Tales about St. Nicholas have morphed into many shapes and types over the centuries, including the association with the gift-giving of the Magi, Befana, and Baboushka. Swedish children are visited by an elf named Jultomten, who, with his long white beard and red cap, brings gifts on Christmas Eve riding on a sleigh pulled by a goat. German children believe that Christkindl, or Christ Child, brings them presents by riding on a white donkey, so they leave hay out for the animal. Our Santa Claus probably got his reindeer sleigh from an old myth about the God Thor who rode through the sky in a chariot pulled by reindeer. So many tales have been told through the centuries, carrying so much hope for an act of compassion or good will.

The Pastorela is a story enacted in latino communities that expresses the search for hope and good will as Mary and Joseph walk the town knocking on doors and asking for room for the night. They are turned away until the very end when someone lets them in. This story must hold a lot of power for those who are homeless today, or feeling lost. How many times do we ask for help, only to be turned away? The message of persistence in the midst of suffering is a powerful one, and identification with the holy child’s parents would be as well.

The celebration of the Solstice is a story of hope, as is the story of Hanukkah, which also includes the giving of gifts on each of the eight days. Kwanzaa is an expression of hope in the celebration of values which strengthen our children’s identity. This has become a time of year to recognize that hope abides in our hearts at all times if we look deep enough, and to rejoice in the love and compassion that humans are capable of. Songs like “Christmas in the Trenches” remind us of the power of that love and compassion, even in the worst of times and places.

The Unitarian writer Henry Wadsworth Longfellow wrote a poem in the midst of the Civil War on Christmas Eve, six months after the Battle of Gettysburg. He used the Christmas symbol of bells to express his hope for peace. Nine years later, the melody was added to turn it into the carol we know:

I heard the bells on Christmas day
Their old familiar carols play,
And wild and sweet the words repeat
Of peace on earth, to all good will.
I thought how as the day had come,
The belfries of all Christendom
Had rolled along th‘unbroken song
Of peace on earth, to all good will.
And in despair I bowed my head:
“There is no peace on earth,” I said,
“for hate is strong and mocks the song
Of peace on earth, to all good will.
Then pealed the bells more loud and deep:
“God is not dead, nor doth God sleep;
The wrong shall fail, the right prevail,
With peace on earth, to all good will.”
Till, ringing, singing on its way,
The world revolved from day to day,
A voice, a chime, a chant sublime
Of peace on earth, to all goodwill.  (Singing the Living Tradition, 240, adapted)

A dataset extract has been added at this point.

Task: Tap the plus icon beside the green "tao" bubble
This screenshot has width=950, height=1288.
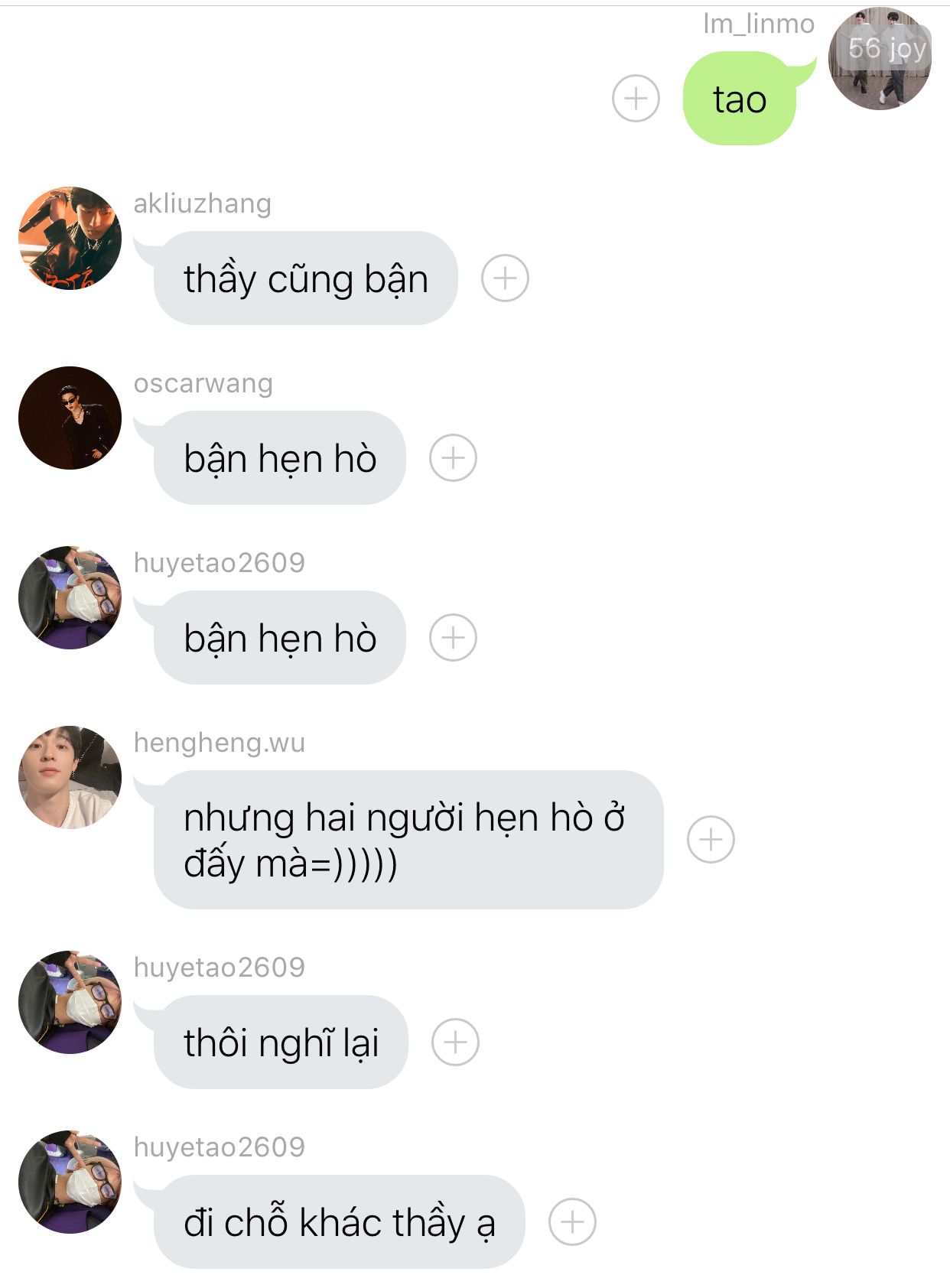Action: pyautogui.click(x=636, y=99)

Longfellow expresses the despair and the hope that the men in the trenches must have been feeling half a century later in another war. Perhaps they even sang the song on Christmas Eve, stopping the fighting, healing the wounded hearts of enemy and friend alike. For two thousand years we have sung “th’unbroken song of peace on earth, to all good will,” from the angels bending near the earth, to the soldiers fighting in the trenches. We journey far and wide in search of symbols of hope, looking in wonder at stars, holding tightly to promises for peace. When and where will we find them? Now and never. Nowhere and all places. The everlasting yearning of humanity is for “a voice, a chime, a chant sublime of peace on earth, to all good will.” May you join in the song of the angels and the soldiers once again this Christmas Eve.